- [Do this] Put the lines of the records below into a JSON list of strings, one string per line, with blank lines left out. Omit the pictures.

- [Source material]
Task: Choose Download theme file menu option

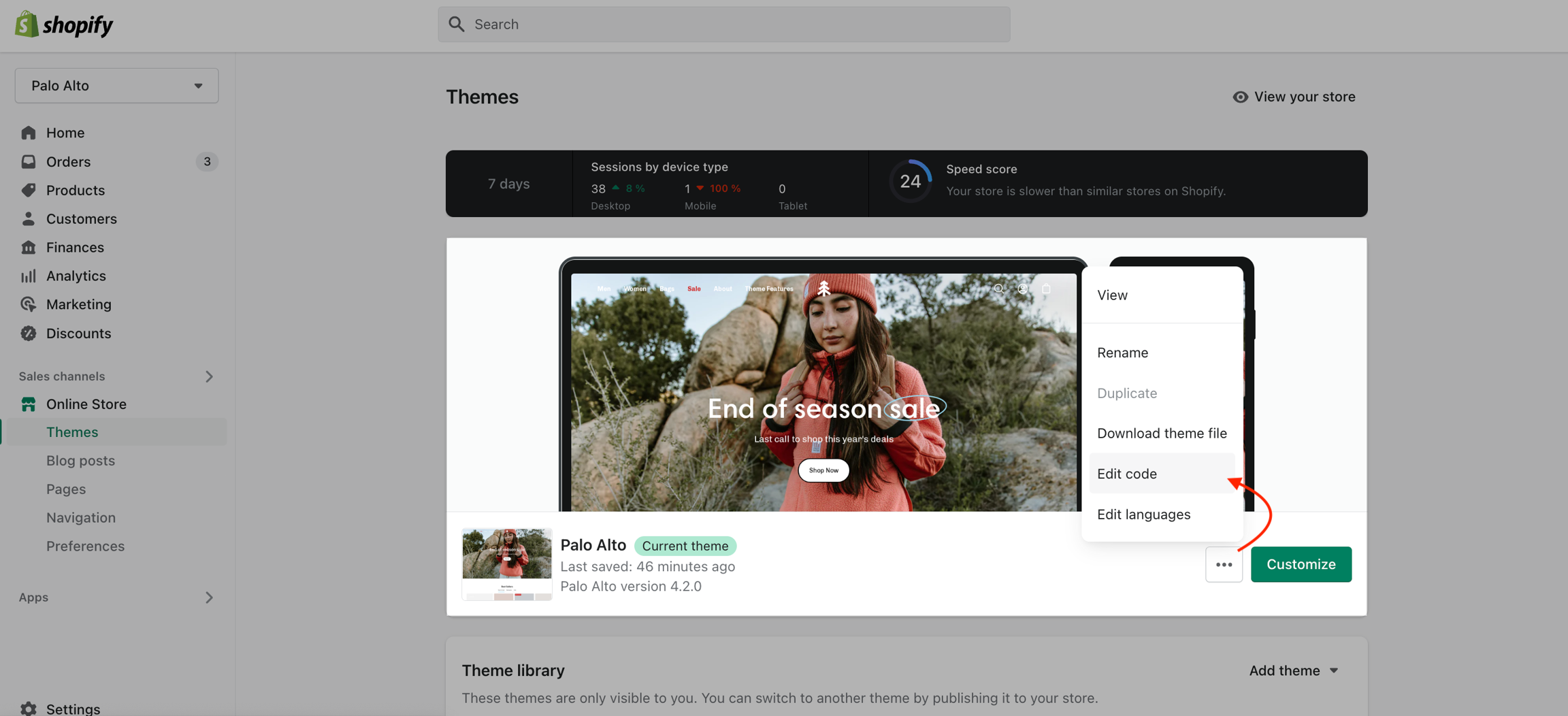Action: click(x=1161, y=433)
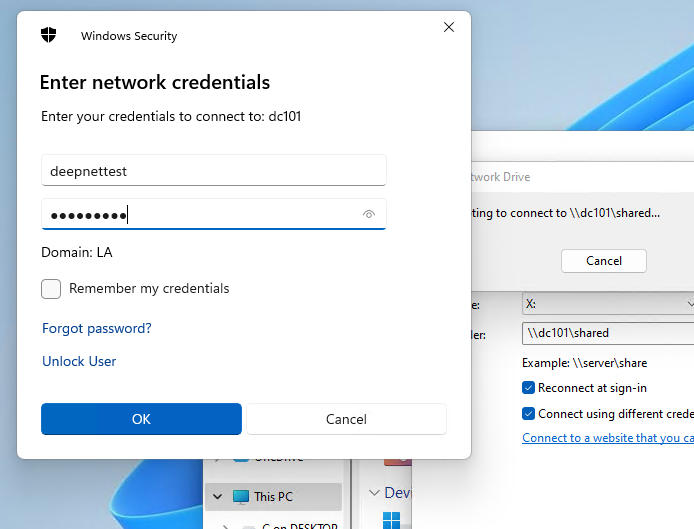This screenshot has height=529, width=694.
Task: Enable Remember my credentials checkbox
Action: tap(51, 289)
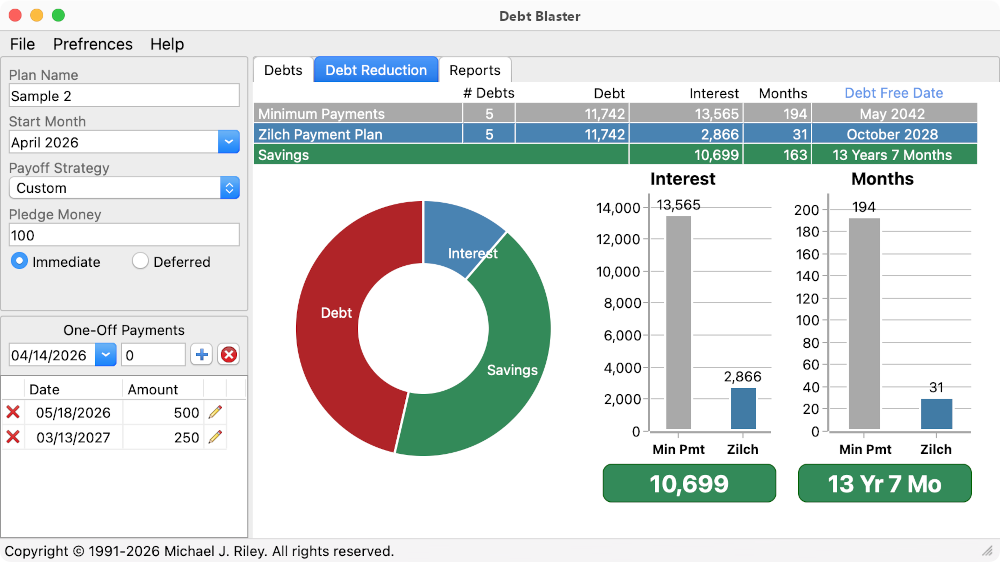Screen dimensions: 1000x562
Task: Click the red clear payment icon
Action: [x=229, y=355]
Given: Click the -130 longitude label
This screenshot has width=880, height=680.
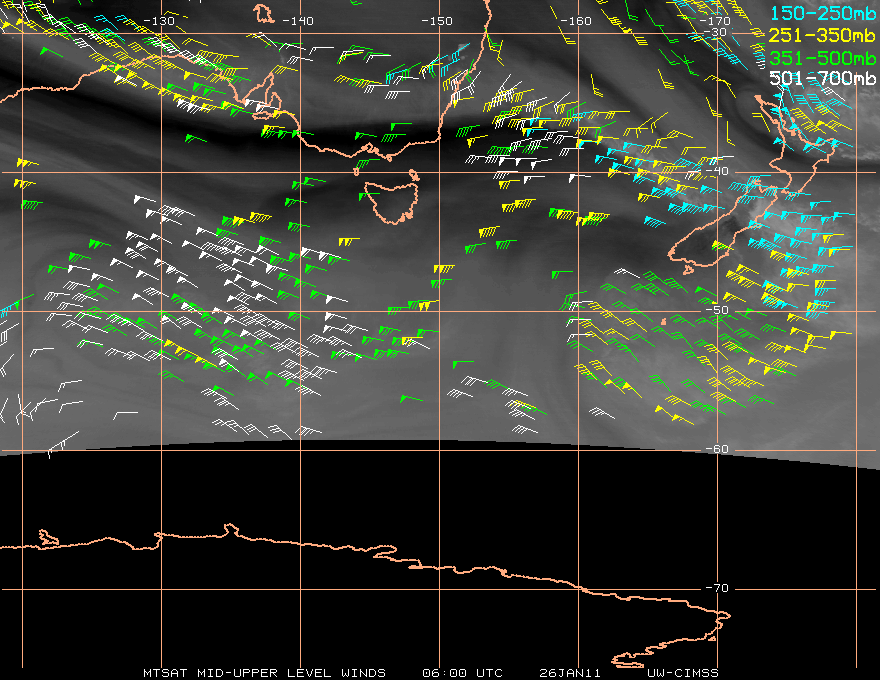Looking at the screenshot, I should [159, 20].
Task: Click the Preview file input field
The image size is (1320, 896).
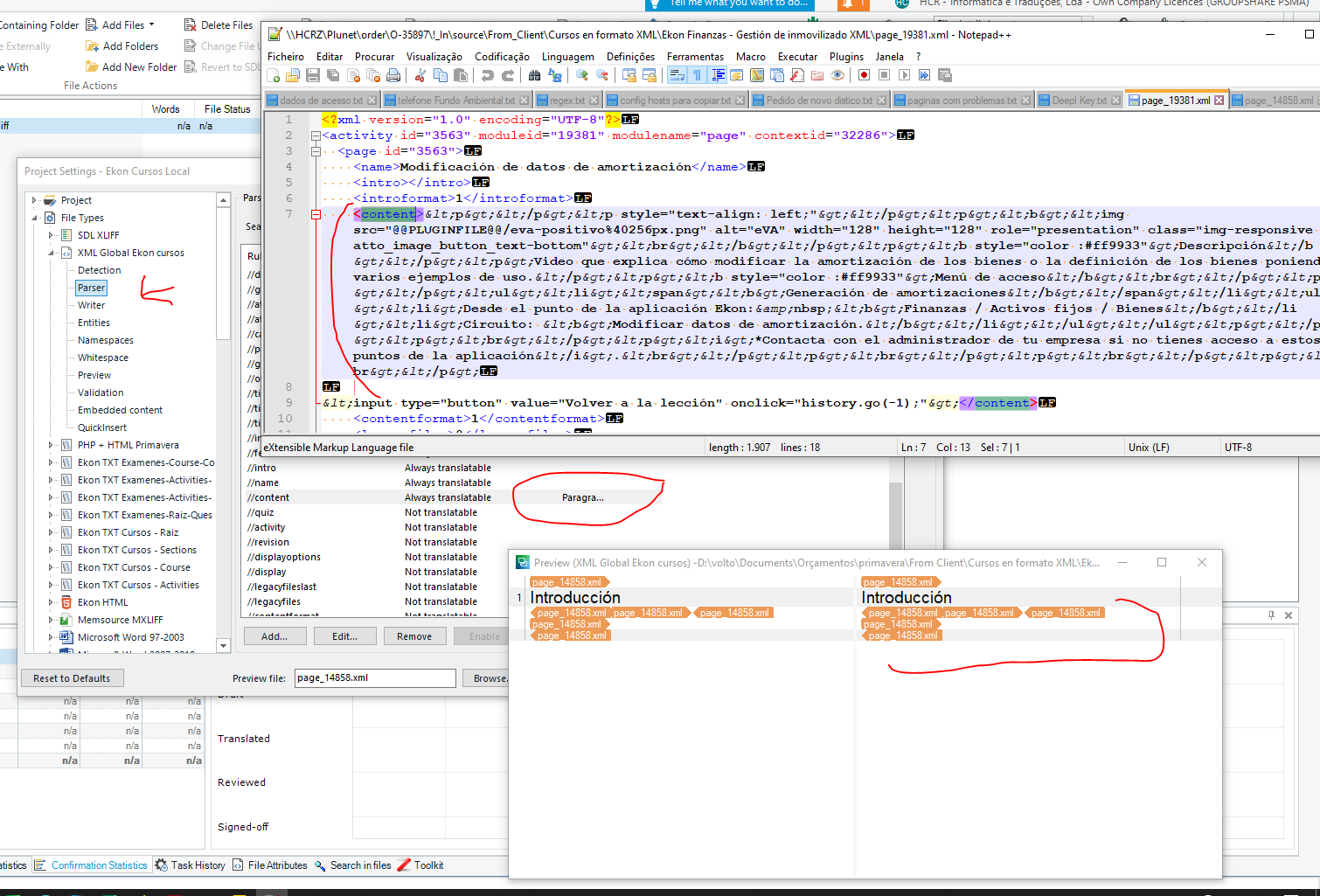Action: point(374,678)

- [Worked solution]
[
  "Task: Choose Download theme file menu option",
  "Action: click(x=1161, y=433)",
  "This screenshot has height=529, width=694.",
  "Task: Enable Remember my credentials checkbox",
  "Action: tap(51, 289)",
  "Screen dimensions: 1000x562",
  "Task: Click the red clear payment icon",
  "Action: [x=229, y=355]",
  "Given: Click the -130 longitude label",
  "This screenshot has width=880, height=680.",
  "Looking at the screenshot, I should [159, 20].",
  "Task: Click the Preview file input field",
  "The image size is (1320, 896).",
  "Action: point(374,678)"
]